Bereavement is a difficult journey. Being left behind is painful and difficult emotional time. It is hard to understand how to navigate this emotional whirlwind journey of grief. A useful way to understand this journey is illustrated in the five stages of grief.
The five stages of grief is a framework devised by Elisabeth Kübler-Ross in 1969, in her book on death and dying. Five stages of grief can apply to various loss and grief processes.
Grief is an individual journey, and we can all experience it in different ways. The five stages of grief is a useful guide to understand some of the grieving process.
Five stages of Grief
When you first experience a loss, it’s common to not fully accept or believe that it has happened. This is called denial, and it’s a way for your mind to protect you from the intense pain and shock of the loss. You may feel numb or find it hard to believe that the person or thing you lost is really gone. It can be a way of gradually accepting the reality of the situation at a pace that feels more manageable.
As time goes on and the initial shock wears off, you may start to feel angry about the loss. This anger can take different forms, like feeling frustrated, resentful, or believing that what happened is unfair. It’s important to know that anger is a normal and healthy response to loss. It allows you to express your pain and confront the unfairness of the situation. You might direct your anger at yourself, the person who passed away, others involved, or even a higher power.

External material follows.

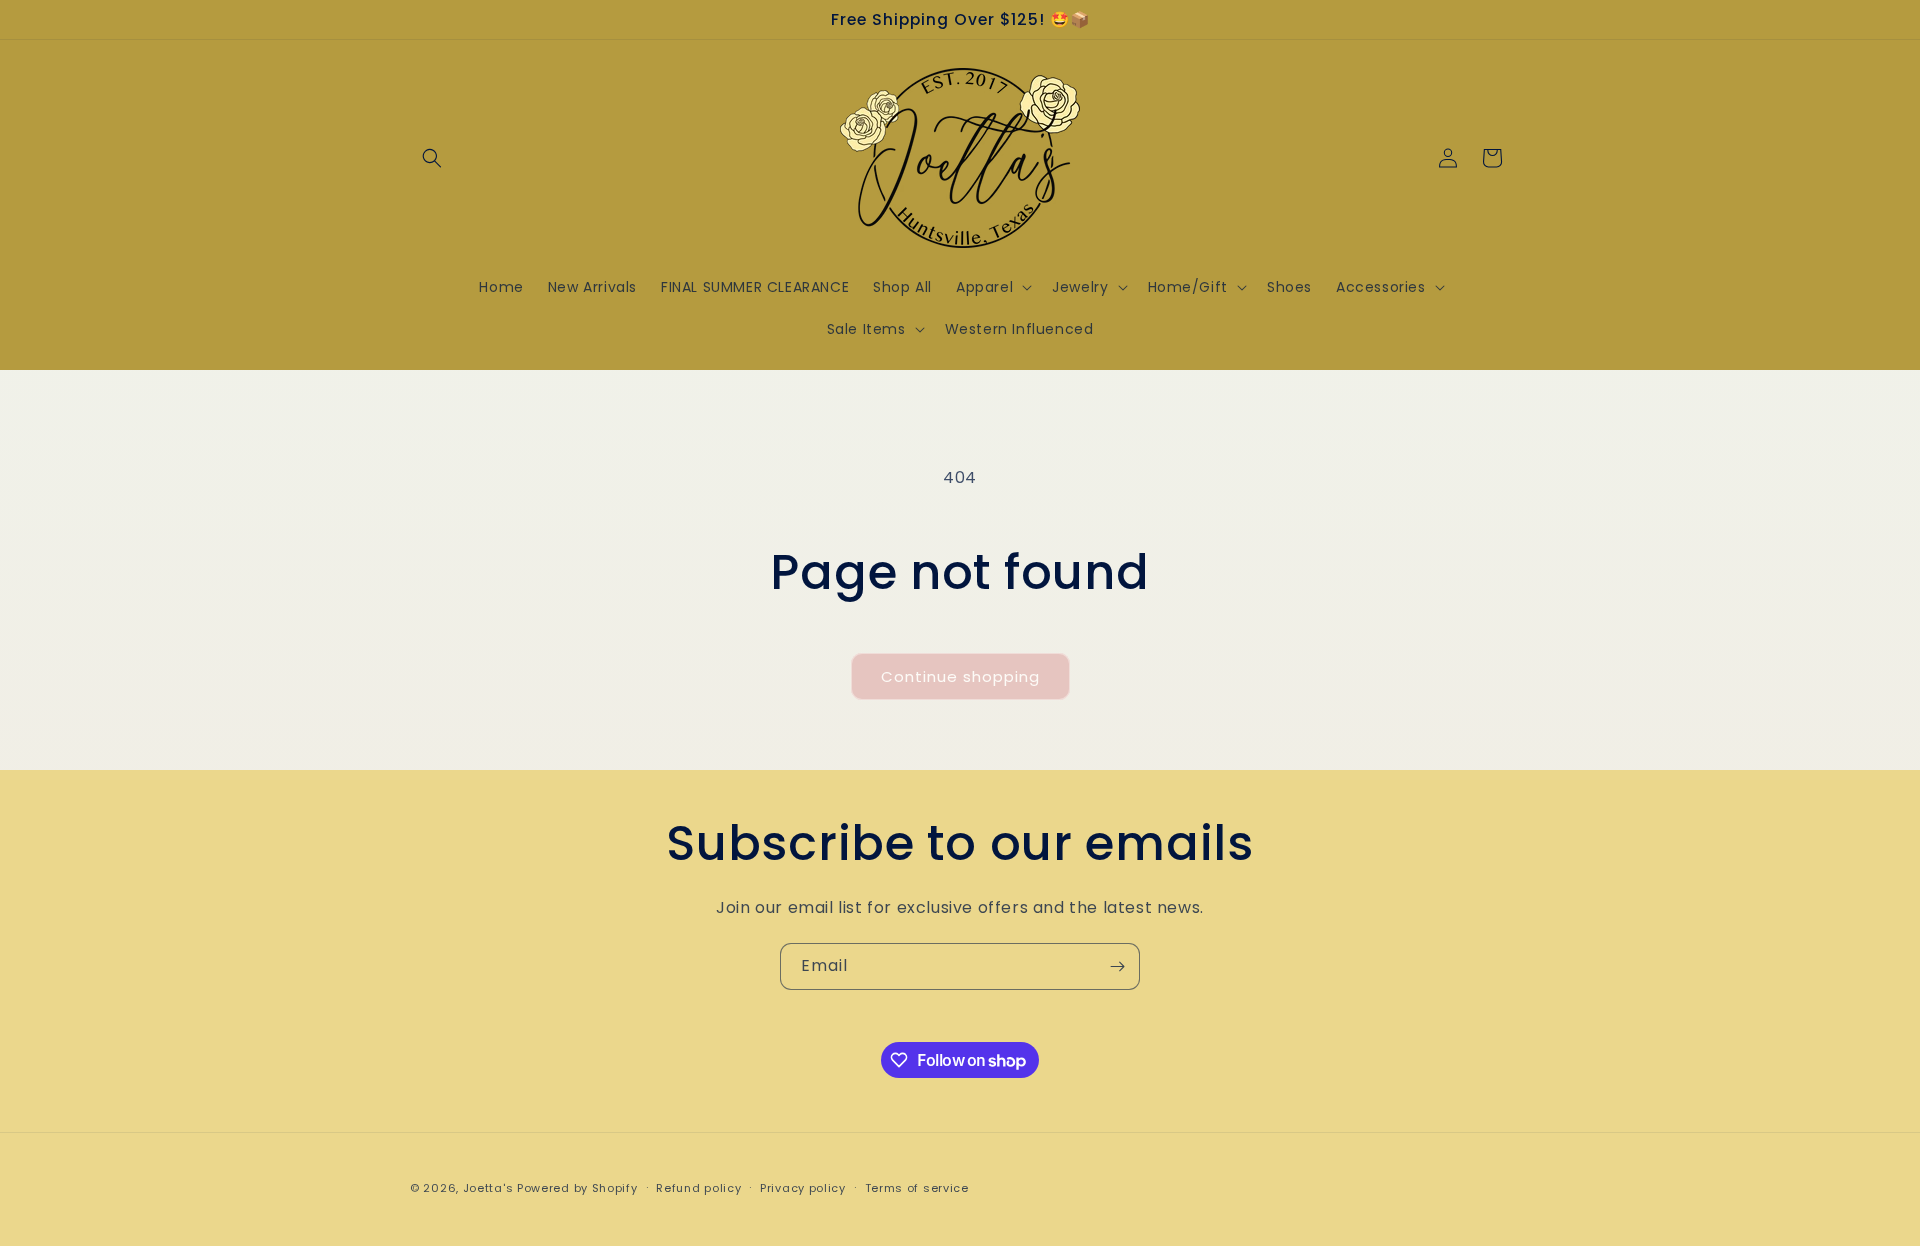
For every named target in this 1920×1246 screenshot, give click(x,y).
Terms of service (917, 1188)
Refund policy (698, 1188)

During the bargaining stage, you may try to regain control or make sense of what happened. You might catch yourself thinking “what if” or “if only” statements, wishing you could change the outcome. You might try to negotiate with a higher power or explore alternative scenarios in your mind. It’s common to reflect on your own actions and wonder if you could have done something differently to prevent the loss. Bargaining is a way of seeking temporary relief from the pain and uncertainty of grief.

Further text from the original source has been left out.